The business office reviewed the district's business and transportation budgets and brought a five‑year capital plan and reserve‑use options to the board.
Assistant Superintendent for Business (speaker S2) said the business office projects a modest operating increase (1.6% cited for the department) but noted significant drivers across the budget: a health‑insurance estimate increase (about $730,000, an 8% assumption), several insurance lines not yet priced (estimated 14% increase), and retirement contribution adjustments (TRS projected to fall from 9.59% to 8.24%). He said the district borrowed about $10 million via a tax anticipation note (TAN) this year and expects to need about $12 million next year.
On transportation, S2 said transportation comprises 7.45% of the overall budget with a budget‑to‑budget increase of 7.69%, largely driven by contractual obligations (the Huntington Coach contract will increase approximately 5% in year three). "Transportation is a very large part of our budget. It is 7.45% of the overall budget," S2 said.

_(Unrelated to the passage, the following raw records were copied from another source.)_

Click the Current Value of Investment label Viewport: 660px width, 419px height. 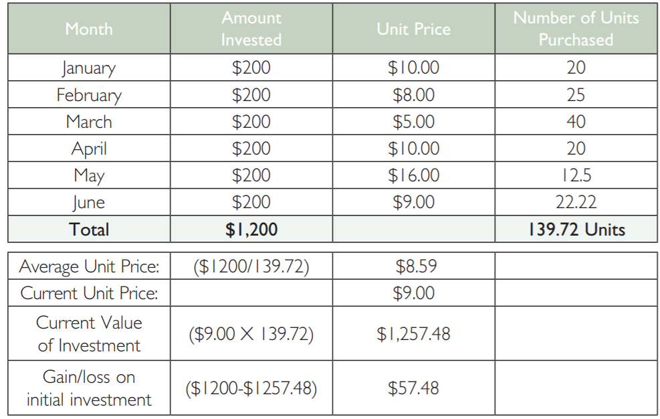tap(89, 334)
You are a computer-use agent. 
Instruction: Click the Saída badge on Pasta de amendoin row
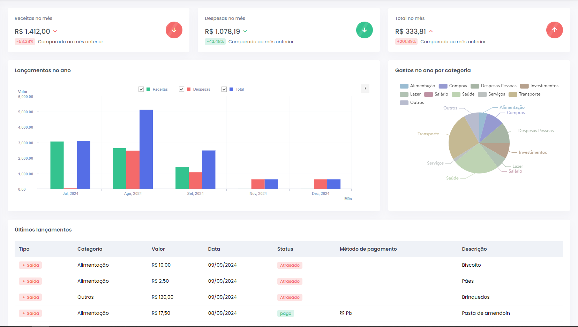pos(30,313)

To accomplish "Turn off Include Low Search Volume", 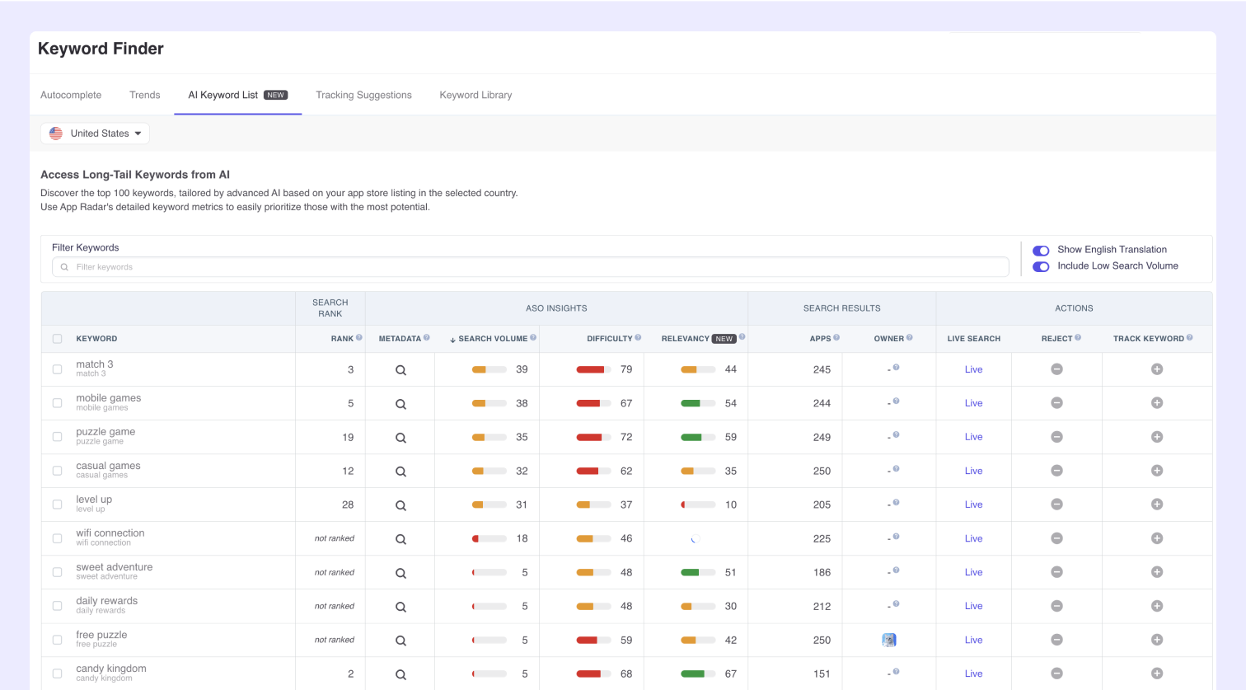I will point(1041,266).
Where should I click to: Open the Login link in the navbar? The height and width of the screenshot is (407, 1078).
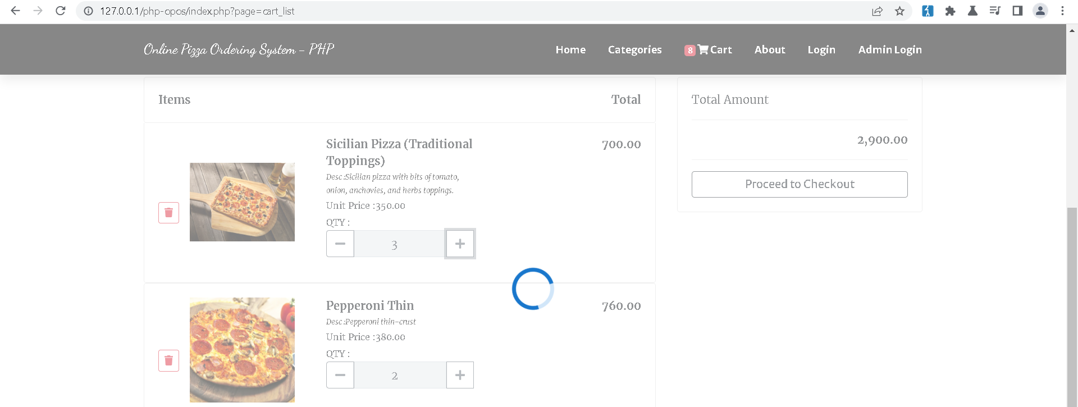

Electric bus mandate: Board members raised questions about the New York State electric‑bus mandate and whether a waiver might apply. A board member asked whether the district could seek a waiver; S2 said waivers typically apply to districts that operate their own fleet and noted the district contracts with Huntington Coach. Board members and public commenters warned about depot infrastructure costs and maintenance challenges for electric buses and urged early planning and engagement with local and state officials.
Capital planning and reserves: S2 reviewed the revised building condition survey and Mark Design Studios' five‑year capital plan, which totaled roughly $63 million. He recommended several reserve uses as options for the upcoming budget year (examples cited in the presentation included transfers from accrued liability and retirement reserves and a suggestion to consider up to about $1.2 million from fund balance and $2.46 million from appropriation reserve as one option to augment revenues). He also proposed reinstating a separate purchasing agent role to centralize procurement and compliance.
Tax‑levy scenarios: Board members debated presenting multiple levy iterations to the public. Several breakpoints were suggested for staff to model — examples included 1.25%, 1.75%, 1.95% and a range up to 2.5% — with the idea of producing three to five budget iterations to inform a public decision ahead of the April adoption deadline.
Next steps: staff will produce budget iterations and cut lists by levy scenario, continue capital planning work and monitor external mandates such as the electric‑bus rule as contract and infrastructure implications become clearer.